Directions =
a) According to the article on the Kansas state budget, by how much did January receipts fall short of predictions?
b) Continue the article on the Kansas state budget past its final paragraph.

Document text =

▬▬▬

In November, shortly after Gov. Sam Brownback won re-election, experts forecast that the state would bring in $1 billion less than expected over the next two years. He responded by cutting state agency budgets and proposing the transfer of funds among various state accounts. In December came news of a revenue slump, falling to $15.1 million below estimates. Mr. Brownback proposed increasing taxes on liquor and cigarettes, slowed reductions in the income tax and changed the way money was distributed to public schools.
But the governor’s budget headaches have continued: January receipts fell $47.2 million short of predictions, and Mr. Brownback has responded by cutting funding for public schools and higher education by a combined $44.5 million.
The Kansas City Public School District has already endured $45 million in lost state revenue since 2009, said Cynthia Lane, the superintendent. Mr. Brownback’s cut of 1.5 percent to public school funding statewide would amount to a loss of $1.3 million in her district, she said. That comes as the state has still not paid the district $3 million for capital expenses required under a formula intended to help poor districts. Mr. Brownback has asked legislators to change that formula, and they have proposed a bill that would reduce the district’s aid by another $1.4 million, Ms. Lane said.
Mr. Brownback’s Democratic opponents and some moderate Republicans blame the state’s fickle budget situation on the deep income tax cuts that the governor has ushered into law in recent years. The governor and his supporters say that the state needs to operate more efficiently and find more sustainable ways to finance its largest costs: education, Medicaid and public employee pensions.

▬▬▬

(Extracted data entries)
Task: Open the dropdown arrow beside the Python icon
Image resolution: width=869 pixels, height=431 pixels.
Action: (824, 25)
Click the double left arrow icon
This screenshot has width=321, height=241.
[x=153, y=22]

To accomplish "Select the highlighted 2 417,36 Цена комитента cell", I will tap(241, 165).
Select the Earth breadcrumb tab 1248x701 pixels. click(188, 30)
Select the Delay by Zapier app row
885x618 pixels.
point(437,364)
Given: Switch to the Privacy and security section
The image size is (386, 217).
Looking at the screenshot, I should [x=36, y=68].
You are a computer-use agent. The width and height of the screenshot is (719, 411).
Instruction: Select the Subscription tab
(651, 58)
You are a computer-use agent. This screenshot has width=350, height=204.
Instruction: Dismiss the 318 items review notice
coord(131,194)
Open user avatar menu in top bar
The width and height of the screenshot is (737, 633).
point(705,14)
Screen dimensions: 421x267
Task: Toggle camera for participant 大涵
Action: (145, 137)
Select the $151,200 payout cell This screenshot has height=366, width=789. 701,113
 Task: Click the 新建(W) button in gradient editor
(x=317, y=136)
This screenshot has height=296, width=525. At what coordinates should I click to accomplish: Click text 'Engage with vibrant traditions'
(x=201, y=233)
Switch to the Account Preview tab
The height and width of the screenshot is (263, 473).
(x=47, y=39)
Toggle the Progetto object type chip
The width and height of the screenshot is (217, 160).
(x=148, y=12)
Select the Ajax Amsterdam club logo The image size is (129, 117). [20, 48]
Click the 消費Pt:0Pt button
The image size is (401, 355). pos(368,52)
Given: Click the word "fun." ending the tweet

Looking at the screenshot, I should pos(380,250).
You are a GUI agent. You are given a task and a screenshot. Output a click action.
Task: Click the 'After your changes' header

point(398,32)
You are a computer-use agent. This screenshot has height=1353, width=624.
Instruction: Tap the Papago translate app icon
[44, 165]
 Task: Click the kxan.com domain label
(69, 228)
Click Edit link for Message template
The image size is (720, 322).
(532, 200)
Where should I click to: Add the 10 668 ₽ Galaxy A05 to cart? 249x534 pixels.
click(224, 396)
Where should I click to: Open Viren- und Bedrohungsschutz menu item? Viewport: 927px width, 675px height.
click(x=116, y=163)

▬▬▬

Task-by-task answers =
a) $47.2 million

b)
On Tuesday, after signing the bill that allowed for the cuts and cash transfers to fill this year’s deficit, Mr. Brownback again urged lawmakers to rewrite the formula used to provide aid to the neediest school districts. If the Legislature saves money by doing so, he asserted, it could restore the $28 million in cuts to K-12 public schools that he called for this month. The governor has also asked lawmakers to overhaul the means for financing schools in general.
The increases in school funding have mostly gone to things unrelated to classroom instruction, like building expenses and pensions, said Mark Tallman, the associate executive director for the Kansas Association of School Boards.
Another complication is added by a lawsuit brought by a group of school districts and parents asserting that the state has violated the Constitution by not providing adequate funding for education. In December, a state district court said that Kansas schools were not adequately financed, a decision that was appealed before the state Supreme Court. If the court orders the state to increase spending, it could conflict with the cuts that the governor has ordered.
According to Vera Institute of Justice, True Cost of Prisons Survey in 2012, Kansas spent $158.2 Million on its prisons which amounts to $18,207 per inmate. No school system in Kansas spends that much money on its students. The governor must not have heard of the “school to prison” pipeline. Governor Brownback believes that education is expensive. It is not ““ ignorance is expensive. We either pay for education up stream or the lack of education downstream. Obviously the governor has made his choice.